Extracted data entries

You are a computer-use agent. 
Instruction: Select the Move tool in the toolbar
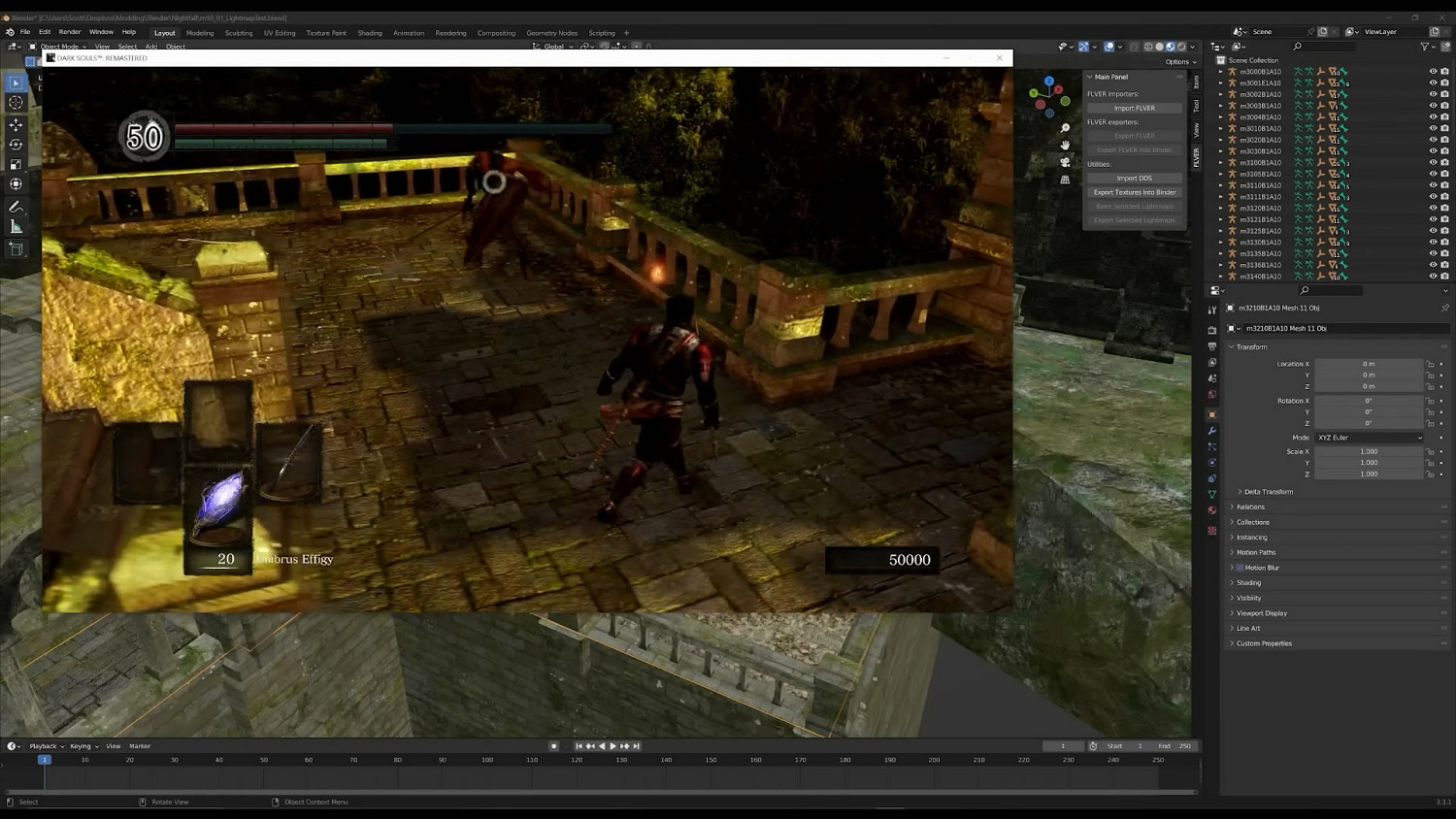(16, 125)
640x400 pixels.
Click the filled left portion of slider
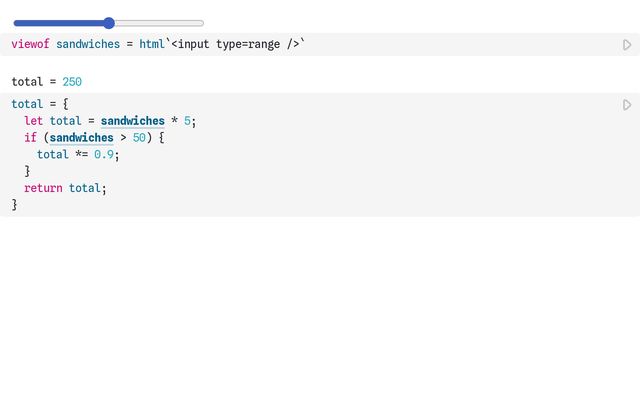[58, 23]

What the exercise asks — Repeat the entries exactly and keep the pictures out of the copy.

Result of the task —
You are a computer-use agent. 
Instruction: Select the Move tool in the toolbar
(16, 125)
640x400 pixels.
Click the filled left portion of slider
[58, 23]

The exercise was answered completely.